# dressed down JLC Reverso



## dklaiman (Mar 29, 2007)

I posted on the Cartier page about trying to decide between a Santos and a Tank. Some troublemaker suggested I look at the Reverso, too. I'm intrigued, but I want to know if I can dress it down--shorts and a polo or tee shirt in the summer and jeans and a flannel in the winter. Based on the history of the Reverso, I'm sure it could worn like that, but I'm not sure what it would look like,

Does anyone have pictures of a Reverso worn with a really casual outfit or, maybe, on a non-leather strap? I'll be visiting a Cartier boutique in May, and it's not far from a JLC AD.

Thanks


----------



## Stswervus (Oct 23, 2021)

I thought about this before I bought my Tank. I don't "dress up" daily due to my job but I like to dress well otherwise and of course dress casually occasionally. Part of my decision making came down to the thickness of the watches. The Tank is slimmer and I found it easier to dress down. A tad more understated and flies under the radar. For me the juxtapostion between dress watch and t-shirt seems less obvious with a Tank. Obviously just my take on this. And of course I'd love to own a Reverso. There's a pink one online for sale that catches my eye lol. Either way enjoy your watch buying experience and whichever you end up with. Take care.


----------



## dklaiman (Mar 29, 2007)

Thanks.

It's funny. I thought the thinner Tank would make it "dressier."


----------



## MrChristopher (Apr 11, 2021)

I own a Tribute Duoface. I'm a little older and I always wear collared shirts and dress pants/shorts (ie: no jeans or t shirts). The watch works for my style, even with shorts. That said, my Reverso doesn't dress down easily. If you're a jeans and leather jacket kinda guy, I suspect there are better options.


----------



## Seabee1 (Apr 21, 2017)

dklaiman said:


> I posted on the Cartier page about trying to decide between a Santos and a Tank. Some troublemaker suggested I look at the Reverso, too. I'm intrigued, but I want to know if I can dress it down--shorts and a polo or tee shirt in the summer and jeans and a flannel in the winter. Based on the history of the Reverso, I'm sure it could worn like that, but I'm not sure what it would look like,
> 
> Does anyone have pictures of a Revero worn with a really casual outfit or, maybe, on a non-leather strap? I'll be visiting a Cartier boutique in May, and it's not far from a JLC AD.
> 
> Thanks


Wait...you're asking if you can wear a polo watch while wearing a polo shirt? Given the connection between JLC Reverso and polo shirts, I imagine you can stroll anywhere and you will be fine, assuming of course you've washed/showered off the aroma of horse sweat


----------



## dklaiman (Mar 29, 2007)

MrChristopher said:


> I own a Tribute Duoface. I'm a little older and I always wear collared shirts and dress pants/shorts (ie: no jeans or t shirts). The watch works for my style, even with shorts. That said, my Reverso doesn't dress down easily. If you're a jeans and leather jacket kinda guy, I suspect there are better options.

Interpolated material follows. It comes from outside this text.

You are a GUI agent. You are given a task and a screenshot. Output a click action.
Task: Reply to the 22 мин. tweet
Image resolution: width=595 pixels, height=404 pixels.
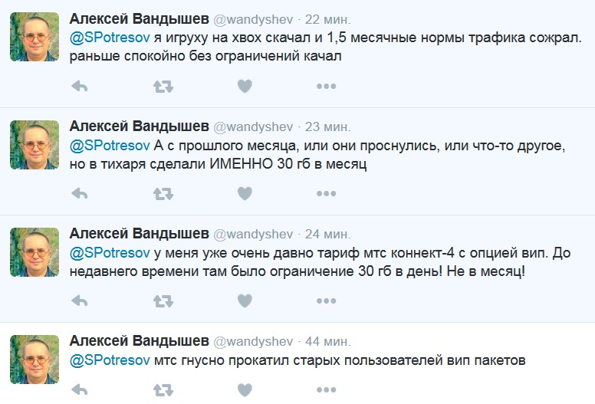click(80, 87)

I'm definitely not a leather jacket kind of guy. More of a quarter zip sweatshirt/flannel shirt guy in the winter, polo, tee, or casual shirt in the summer. Shorts, khakis, jeans, cords for pants.

I know I can wear the Reverso with a polo. I suppose I meant more with a t-shirt. Although I suppose I could wear a different watch in that situation.


----------



## SMPc (Nov 1, 2020)

I guess the darker dials can be dressed down a bit easier. E.g. like Adrien Brody. As long as you’re comfortable, go for it.


----------



## Skyjoe (Jun 24, 2017)

I wear my reverso with almost any outfit other than a sweatshirt or gym clothes.

Like others have said it's highly appropriate to wear a Reverso with a Polo.

Many Reversos come with a Casa Fagliano leather strap. Casa Fagliano is a Polo leather goods maker out of Argentina.









Furthermore, Casa and JLC came out with some canvas and leather summer straps for the very purpose you are asking about.









*Images are not mine.


----------



## dklaiman (Mar 29, 2007)

Thanks. Those casual straps look great.


----------



## WhiskeyTengu (Jul 15, 2019)

During the winter I'm a jeans and leather jacket kinda guy. There's a button up plaid shirt underneath that leather jacket...and it isn't tucked! Lol. Also note I have the Reverso Duoface and it has a sportier black dial on the other side that's even lumed, so that makes it easier to wear casually compared to the silver dial.

It's really just the aligator straps that make wearing casually, much more challenging. I prefer the calfskin look in the Casa Fagliano variety.

Unfortunately, I don't have the recipe for someone's OCD or social stigmas. If it makes you feel uncomfortable already that's unlikely to change.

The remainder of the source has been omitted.